Echo the listing word for word, starting with the line that contains "You are a computer-use" and going on through the line that contains "click(122, 59)", and leave the pictures out of your answer.

_TASK DATA_
================================

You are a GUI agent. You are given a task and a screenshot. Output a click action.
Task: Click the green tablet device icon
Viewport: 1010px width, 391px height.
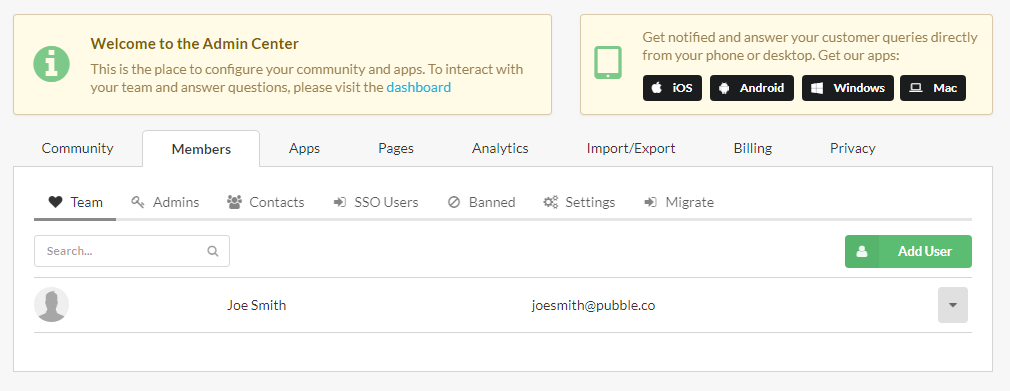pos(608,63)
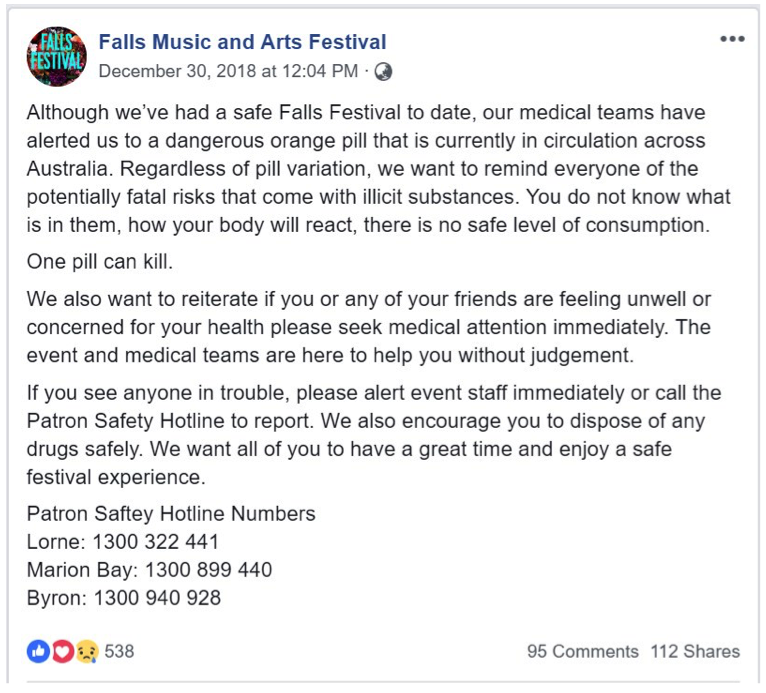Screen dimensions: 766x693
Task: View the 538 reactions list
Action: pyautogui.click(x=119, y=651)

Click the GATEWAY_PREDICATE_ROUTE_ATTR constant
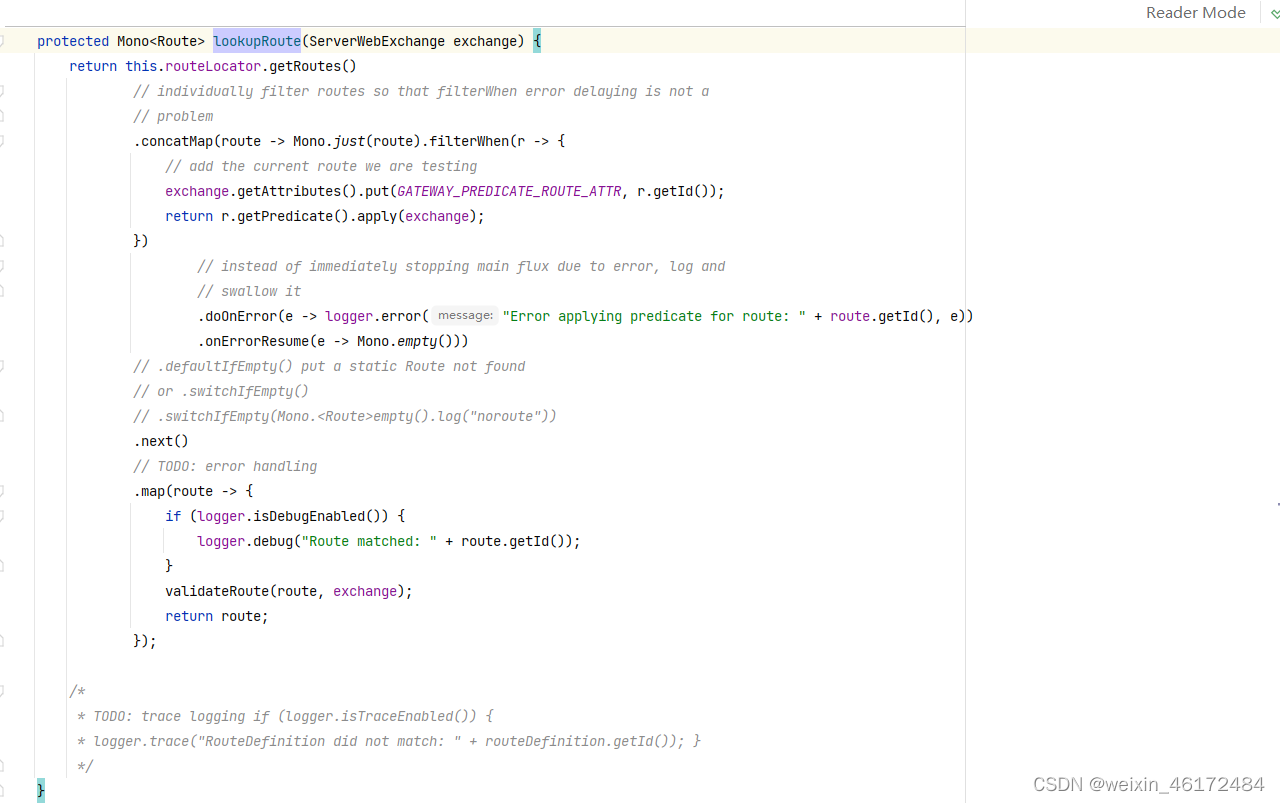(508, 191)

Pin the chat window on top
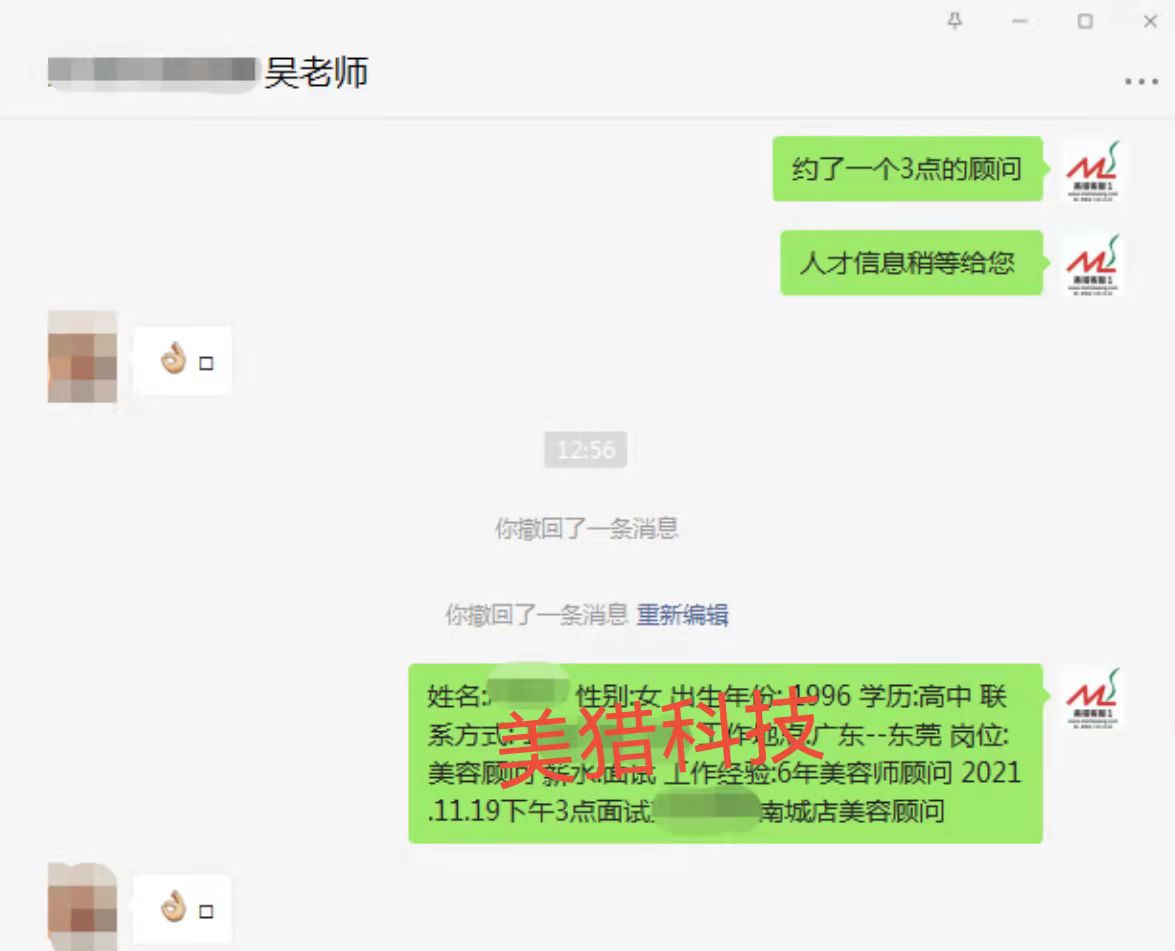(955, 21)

================================

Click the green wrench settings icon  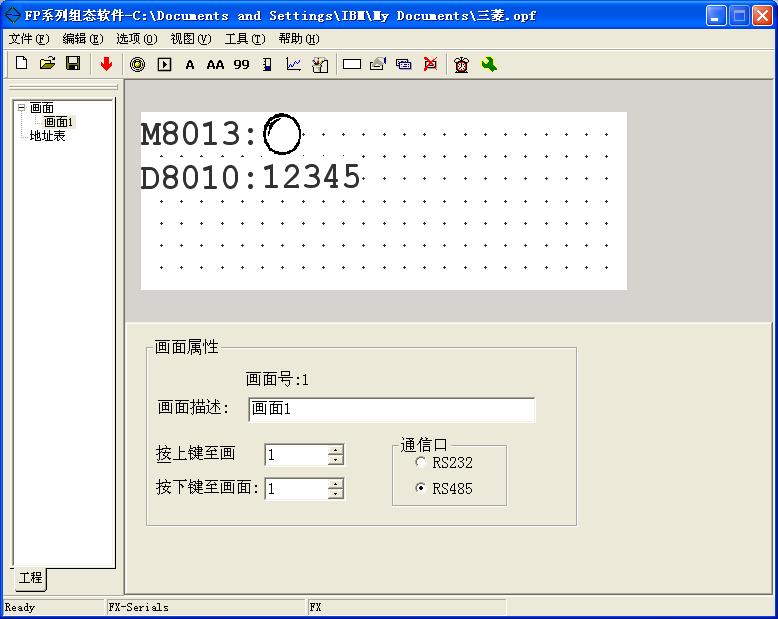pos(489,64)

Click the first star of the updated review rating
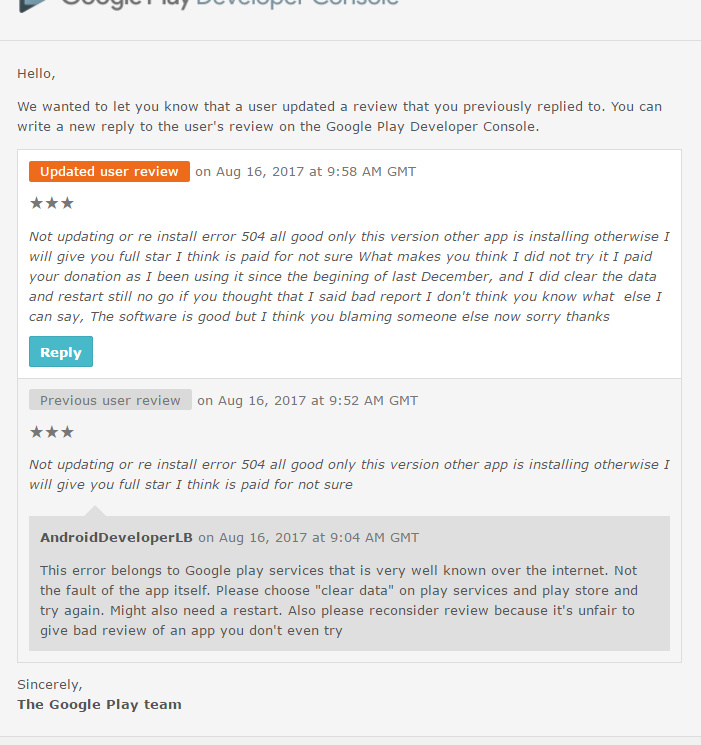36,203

================================

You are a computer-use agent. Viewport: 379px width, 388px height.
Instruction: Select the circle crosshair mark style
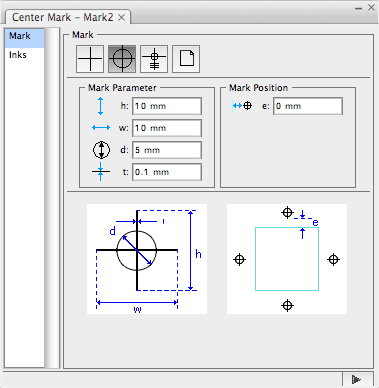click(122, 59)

================================

_FULL ANSWER_
You are a computer-use agent. Viewport: 379px width, 388px height.
Instruction: Select the circle crosshair mark style
click(122, 59)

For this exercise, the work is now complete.